** TASK BRIEF **
Only the lines of the data below from the one with "Identify the click" through the one with "OOPSLA'20 (420, 2403)" are wanted. Repeat them exactly.

Items from a dataset:
==================================================

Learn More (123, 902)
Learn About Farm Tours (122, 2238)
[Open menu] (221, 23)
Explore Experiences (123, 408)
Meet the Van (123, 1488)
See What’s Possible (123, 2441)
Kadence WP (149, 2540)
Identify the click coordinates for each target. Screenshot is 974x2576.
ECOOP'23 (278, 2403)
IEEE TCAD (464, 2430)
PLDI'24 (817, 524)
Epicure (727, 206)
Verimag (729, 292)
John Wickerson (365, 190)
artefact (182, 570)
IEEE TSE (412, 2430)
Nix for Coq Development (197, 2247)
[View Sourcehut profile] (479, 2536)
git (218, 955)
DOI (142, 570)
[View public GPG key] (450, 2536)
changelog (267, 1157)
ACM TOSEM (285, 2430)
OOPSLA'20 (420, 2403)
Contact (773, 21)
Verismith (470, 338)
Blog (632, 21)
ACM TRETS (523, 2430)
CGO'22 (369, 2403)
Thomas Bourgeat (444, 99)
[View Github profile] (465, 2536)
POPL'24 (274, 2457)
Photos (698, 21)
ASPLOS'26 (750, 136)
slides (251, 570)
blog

==================================================

** RESPONSE **
Identify the click coordinates for each target. Screenshot is 974x2576.
ECOOP'23 (278, 2403)
IEEE TCAD (464, 2430)
PLDI'24 (817, 524)
Epicure (727, 206)
Verimag (729, 292)
John Wickerson (365, 190)
artefact (182, 570)
IEEE TSE (412, 2430)
Nix for Coq Development (197, 2247)
[View Sourcehut profile] (479, 2536)
git (218, 955)
DOI (142, 570)
[View public GPG key] (450, 2536)
changelog (267, 1157)
ACM TOSEM (285, 2430)
OOPSLA'20 (420, 2403)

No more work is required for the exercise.